> **WORK TO DO**:
1 – In the microradiometer text, why does the design need no multiplexer or cabling, and what does leaving them out achieve?
2 – Retype the part of the microradiometer text between "The culmination of" and "shielded metal sleeve.", inclusive.

Start DOCUMENT EXTRACT

Greater radiometric accuracy, decreased size and costs, plus the need for multidisciplinary research are all technology-forcing challenges to be addressed by the next generation of optical instruments. To develop a commercially successful marine spectroradiometer, the device must also appeal to the majority of investigators working in this field. This requirement led to the development of a so-called smart photodetector or microradiometer, plus its ancillary interface modules. When research objectives require clusters of microradiometers, the final instrument can be assembled easily by selecting the desired filter assemblies and optical front ends. It is not necessary to modify the sensitivity of each channel for optimal dynamic range because the sensitivity is dynamically configured. Furthermore, the design eliminates many of the electronic interconnections required in existing radiometers, which increases redundancy and improves reliability. The principal benefits of the microradiometer are as follows:

  1. Increased radiometric accuracy in the field;
  2. Decreased instrument size and weight;
  3. Lower power consumption;
  4. Enhanced flexibility in the configuration of above- and in-water instruments; and
  5. Reduced costs associated with production, calibration, maintenance, reconfiguration or modification, and field research.

The culmination of these benefits is the entire analog signal path is of minimum length, free of connectors or cables, and is totally contained in a shielded metal sleeve.

A microradiometer consists of a photodetector, preamplifier with controllable gain, high resolution (24 bit) analog-to-digital converter (ADC), microprocessor, and an addressable digital port. In other words, it is a fully functional networkable sensor, all of which resides on one small, thin, circuit-board assembly that is sleeved inside a metal cylinder. With the addition of the front-end optics (collector, window, and filter stack), the basic form factor resembles a shortened pencil (Fig. 1 top panel). Because each microradiometer channel has an individual ADC, no multiplexer is required, and no cabling is needed, thereby eliminating a source of electronic leakage and improving reliability. The metal cylinder provides additional isolation from electromagnetic interference sources (e.g., radio frequencies). The photodiode current is converted to voltage with an electrometer amplifier with three gain settings, and the resulting voltage is directly fed to the ADC. The entire assembly, including the photodetector, is located on a single circuit board measuring 0.35 in X $3.0 in. Each microradiometer is also equipped with a temperature sensor located close to the photodetector. Clusters of microradiometers can be matched with front-end optics to form small, fast, less expensive, multiwavelength radiometers (Fig. 1 bottom panel) for a variety of measurements. Each cluster is managed by an aggregator that allows the array of individual radiometers, plus any ancillary sensors, to function as a solitary device.

End DOCUMENT EXTRACT
Start DATA

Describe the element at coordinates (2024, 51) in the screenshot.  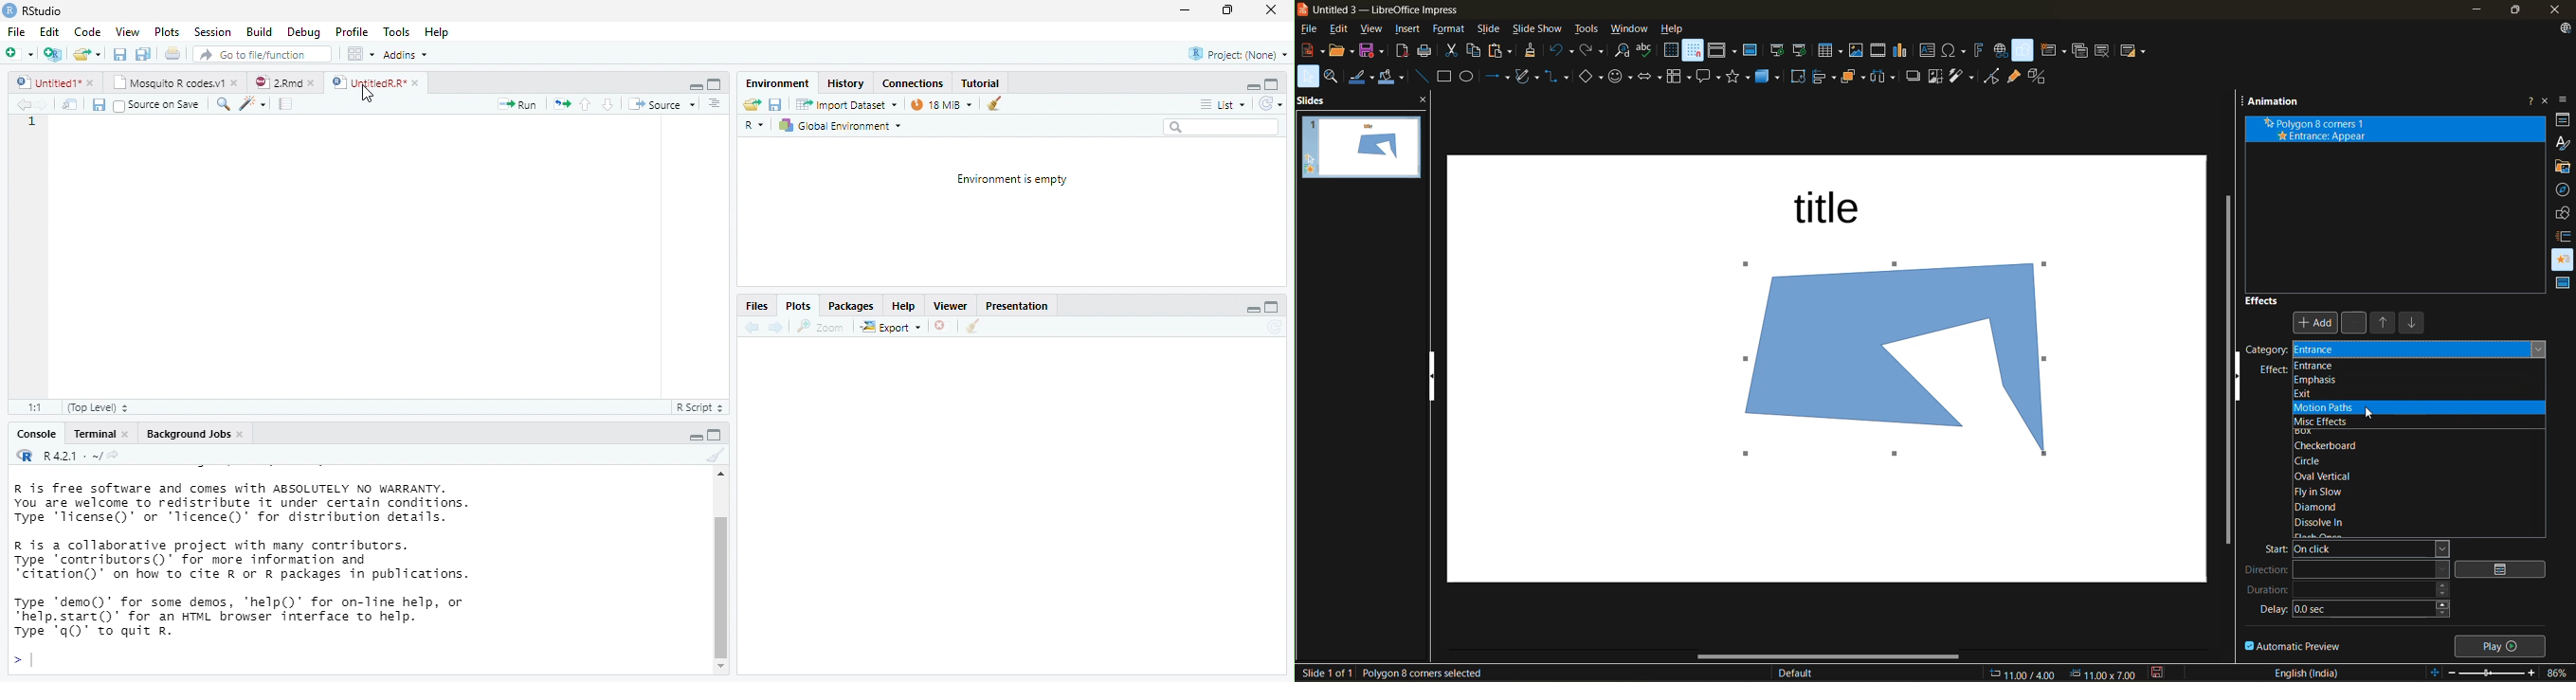
I see `show draw functions` at that location.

End DATA

> **ANSWERS TO THE PROBLEMS**:
1 – Each microradiometer channel has its own analog-to-digital converter, so no multiplexer is required and no cabling is needed. Leaving them out removes a source of electronic leakage and improves reliability.

2 –
The culmination of these benefits is the entire analog signal path is of minimum length, free of connectors or cables, and is totally contained in a shielded metal sleeve.